Provided passage →

Nov
22
An Open Letter to Monty
Filed Under Blog, eBook, Education, eLearning, Industry Analysis, internet, mobile content, news media, online advertising, Publishing, Search, social media, Uncategorized | Leave a Comment
Is that an early Christmas Carol of Consolidation and/or Consolation I hear in the air. As CBS/Simon and Schuster Books prepares to surrender to the breathless embrace of that ardent wooer, Rupert Murdoch (Harper Collins), the UK is entranced by the appearance of David Montgomery as the saviour of the regional press. Despite the remarks made here in “Monty’s Flagging Circus” two weeks ago, it seems only fair to warn the brave man of the possible pitfalls that lie ahead and give him any advice and guidance that may be available. Media casualties help no one, and people like me who have spent a lifetime in media should do more than hop up and down on the sidelines prophesying doom. So here goes:
Dear David (everyone, me included, seems to call you Monty without ever asking, so I will try to be more correct in future),
Congratulations on the launch of the Local Worlds business, and upon your statement re-emphasizing your belief that people will always want local news and information. I have written about your intentions since they were first rumoured, but since those statements might be seen as a bit negative, I wanted to write to you publicly to say that I wish you every success, and would like to contribute something of my own amongst the more tangible contributions of your other stakeholders. You see, in 1996 I played a role as a strategic consultant in helping Trinity, Newsquest and Northcliffe to establish a joint web branding for local content called “This is…”, and, experimentally, and based in my own offices, began work on developing a service for concentrating all of the regionals classified advertising called ADHunter, directed by Marlen Roberts of Northcliffe. A year or so later this was relaunched in Hammersmith, by a brilliant manager called Jonathan Turpin, as Fish4…Homes, Cars, Jobs etc. It still exists, owned now by Trinity Mirror. From its inception and for the next four years, I was its non-executive chairman, refereeing a board of directors comprised of the CEOs of each of the major UK local newspaper groups, who were the shareholders and content contributors. Johnston Press joined twice – but also left twice. Sometimes the CEOs did not show: how well I recollect a substitute turning up for one of them, and volunteering, just after the minutes had been signed, “My mandate for this meeting is to say “NO” “!

Problems to solve →
A. Translate this sentence from the open letter into Spanish: "It still exists, owned now by Trinity Mirror."
B. Answer these questions using the open letter:
(i) To whom is CBS/Simon and Schuster Books preparing to surrender?
(ii) What was the experimental service for concentrating the regionals' classified advertising called?
(iii) How many times did Johnston Press join?
C. Please carry the open letter on from its final sentence.
The records that come after this open letter are from a separate source.

Data provided →
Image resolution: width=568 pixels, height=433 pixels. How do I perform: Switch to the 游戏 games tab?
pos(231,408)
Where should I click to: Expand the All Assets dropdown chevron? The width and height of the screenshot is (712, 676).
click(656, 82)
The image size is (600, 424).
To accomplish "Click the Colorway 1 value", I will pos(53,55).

---

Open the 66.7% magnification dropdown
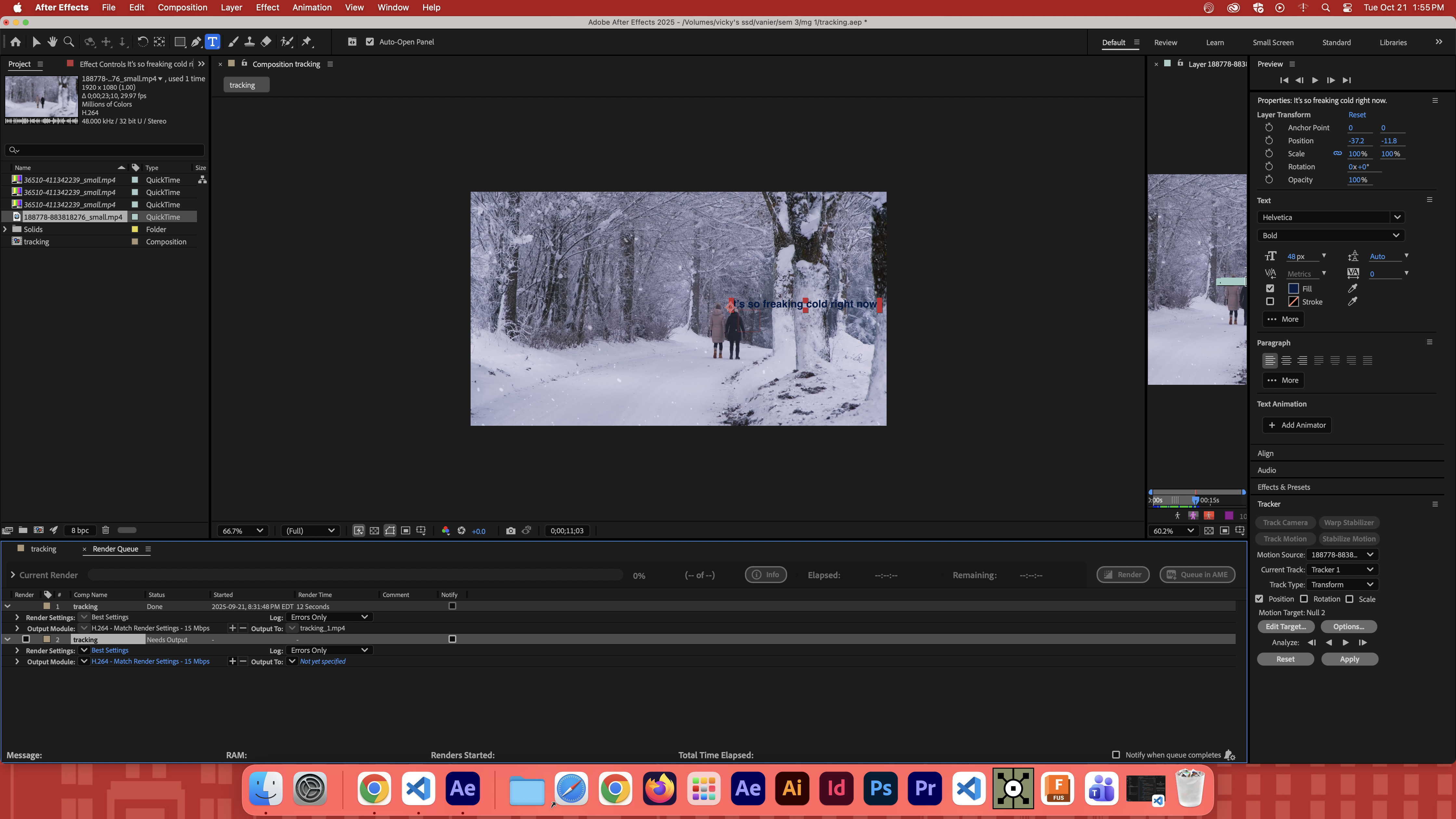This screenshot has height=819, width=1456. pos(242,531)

* * *

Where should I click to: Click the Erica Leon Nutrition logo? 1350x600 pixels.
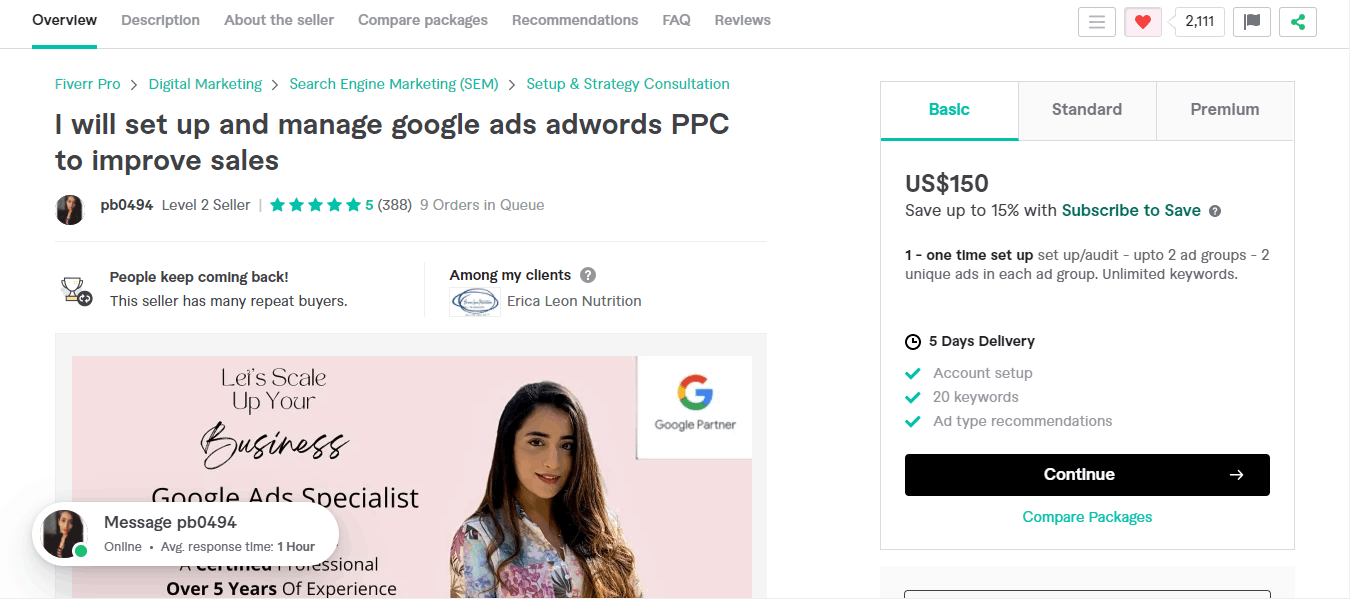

Response list →
A. Todavía existe, ahora propiedad de Trinity Mirror.

B.
(i) Rupert Murdoch (Harper Collins)
(ii) ADHunter
(iii) Twice

C.
I rehearse this escapade on the nursery slopes of British attempts to get the media to respond to a networked world simply to say that I have some knowledge and sympathy for the world through which you are now moving. But I started this letter to offer 5 points of advice. Here they are:
1. Investors. They are your worst enemy. Having investors who want a return and don’t mind how you get it is one thing: having investors who want results, but not results that deteriorate the quality of their other businesses is really tough. Is London Local as far as your investors are concerned? Will Trinity Mirror compete with what you do? Boards that cannot make decisions make chaos, and then, if you could get Newsquest or even Johnston, or Archant, to invest in you, compound the rivalry, suspicion and eventual stalemate.
2. Editors are a real liability when it comes to change. They are above all committed to the “push” world. They want to select and define. But you cannot let that happen, since, online, you cannot define “local”. Do you mean my village, this town, this suburb, this county or, indeed, this region? People define local for themselves, and “pull” it to their access point. While I agree that we all want local news and information, you have to provide an interface through which they can focus – on a smartphone, or a tablet, but certainly not primarily on paper.
3. Journalists are too expensive. Many, if not most, of your stories will cover local football , the Women’s Institute meeting or the town council. Look at the way in which excellent artificial intelligence software is now formatting and templating factual input and archived recall to create the news: a prime example is www.narrativescience.com which builds automated stories for newspapers and B2B magazines. Save your journalists for so-called investigative reporting where you can make an impact; once the editors have gone and the journalists diminished and printing severely cut back to a national centre you may come by a cost base that suits the circumstances in which you now find yourself.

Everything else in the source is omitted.